Most of the books I’ve been wanting to write about and not getting around to are nonfiction, and I’m not sure why this is. It might be because both good and bad nonfiction are easier to write about than good fiction. Good fiction demands attention and time, which are in chronically short supply for me and virtually everyone else. So I foolishly put off writing about good fiction and instead spread time among lesser though still interesting vessels (this post comes as a followup to Nonfiction, fiction, and the perceived quality race, which got started from the question, “The quality of fiction seems to be decreasing relative to the quality of non-fiction, or am I just biased against active fiction writers vs. dead ones?”).

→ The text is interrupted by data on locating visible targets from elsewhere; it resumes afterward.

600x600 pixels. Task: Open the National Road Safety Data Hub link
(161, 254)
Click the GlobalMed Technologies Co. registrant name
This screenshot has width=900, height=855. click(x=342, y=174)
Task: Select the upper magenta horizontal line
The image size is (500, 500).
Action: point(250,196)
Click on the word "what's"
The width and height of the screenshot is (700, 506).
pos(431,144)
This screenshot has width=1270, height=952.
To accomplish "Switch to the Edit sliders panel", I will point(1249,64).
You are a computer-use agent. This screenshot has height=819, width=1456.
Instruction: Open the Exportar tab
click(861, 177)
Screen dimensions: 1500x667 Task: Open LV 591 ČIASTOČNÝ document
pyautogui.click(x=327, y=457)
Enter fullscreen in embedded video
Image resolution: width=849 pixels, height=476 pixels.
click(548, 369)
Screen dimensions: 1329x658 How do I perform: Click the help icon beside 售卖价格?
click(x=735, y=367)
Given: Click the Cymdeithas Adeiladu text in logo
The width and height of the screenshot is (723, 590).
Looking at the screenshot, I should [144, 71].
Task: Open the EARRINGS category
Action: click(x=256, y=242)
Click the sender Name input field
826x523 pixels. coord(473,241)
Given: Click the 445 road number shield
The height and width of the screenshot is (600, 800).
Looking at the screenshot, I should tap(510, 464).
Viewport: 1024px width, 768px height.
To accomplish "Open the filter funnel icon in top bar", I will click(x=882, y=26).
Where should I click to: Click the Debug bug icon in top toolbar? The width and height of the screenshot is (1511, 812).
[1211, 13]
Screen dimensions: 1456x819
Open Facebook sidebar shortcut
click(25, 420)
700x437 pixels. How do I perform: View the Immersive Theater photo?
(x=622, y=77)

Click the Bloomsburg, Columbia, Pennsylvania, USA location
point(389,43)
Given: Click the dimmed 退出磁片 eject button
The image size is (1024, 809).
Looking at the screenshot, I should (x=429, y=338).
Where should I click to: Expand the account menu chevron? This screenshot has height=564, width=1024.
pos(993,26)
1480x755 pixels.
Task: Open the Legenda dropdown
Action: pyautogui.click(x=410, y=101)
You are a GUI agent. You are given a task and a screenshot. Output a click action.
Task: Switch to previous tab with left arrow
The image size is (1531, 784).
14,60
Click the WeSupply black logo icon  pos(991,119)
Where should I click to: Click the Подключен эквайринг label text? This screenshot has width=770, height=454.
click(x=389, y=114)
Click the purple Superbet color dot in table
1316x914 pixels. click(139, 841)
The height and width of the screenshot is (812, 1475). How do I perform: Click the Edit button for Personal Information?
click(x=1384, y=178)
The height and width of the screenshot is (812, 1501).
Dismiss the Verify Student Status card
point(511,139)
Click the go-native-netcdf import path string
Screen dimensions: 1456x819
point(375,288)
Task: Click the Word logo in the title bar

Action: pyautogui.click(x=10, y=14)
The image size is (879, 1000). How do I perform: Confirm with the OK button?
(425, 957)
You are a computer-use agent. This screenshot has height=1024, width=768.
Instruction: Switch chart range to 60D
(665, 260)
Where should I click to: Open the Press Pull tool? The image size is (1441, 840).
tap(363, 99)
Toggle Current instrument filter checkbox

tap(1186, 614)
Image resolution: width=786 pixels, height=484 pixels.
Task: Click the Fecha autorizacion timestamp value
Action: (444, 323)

I expend a lot of my time thinking about good fiction in the context of making my own novel writing better, instead of writing about what makes good fiction good on this forum. So even though I think a lot about good novels, I write about them in a different context. For instance, the last novel I finished stole from Alain de Botton’s On Love and Rebecca Goldstein’s The Mind-Body Problem; I’ve written about both books here, but not nearly to the proportion I’ve been thinking about. Alas: the novel I wrote got the most encouraging rejections, many along the lines of “I like it but can’t sell it.” If it had sold and eventually been published, I think it would be much easier for me to write about novels I care deeply about.
Even so, there are a bunch of novels—a couple by Michel Houellebecq, Elmore Leonard’s latest, Brady Udall’s The Lonely Polygamist, more about Robertson Davies—I mean to write about, but but they’re outnumbered by nonfiction. This might seem strange, coming from a person in English graduate school, where we study nonfiction all the time, and when we study fiction, it’s often more like studying nonfiction than we care to admit.
I also simply don’t read as much fiction as I used to; I wonder if fiction is most useful to the young (who are trying to figure out who they are and how the social world works) and the old (who are trying to figure out what this crazy thing they just did actually means). A lot of people in the middle don’t appear to derive as much immediate benefit from reading fiction, although I have no data on this idea.
Finally, I can often read nonfiction much faster than fiction. This isn’t a change, but it is true: nonfiction often telegraphs where it’s going, which makes skipping large sections easier. Being able to read faster also indicates that too many books are too long, as Cowen has argued in various places, but it nonetheless means I very seldom have to invest as much in deep, close reading. I wish more nonfiction books rose to the level of deep, close reading, but few do, relative to good fiction.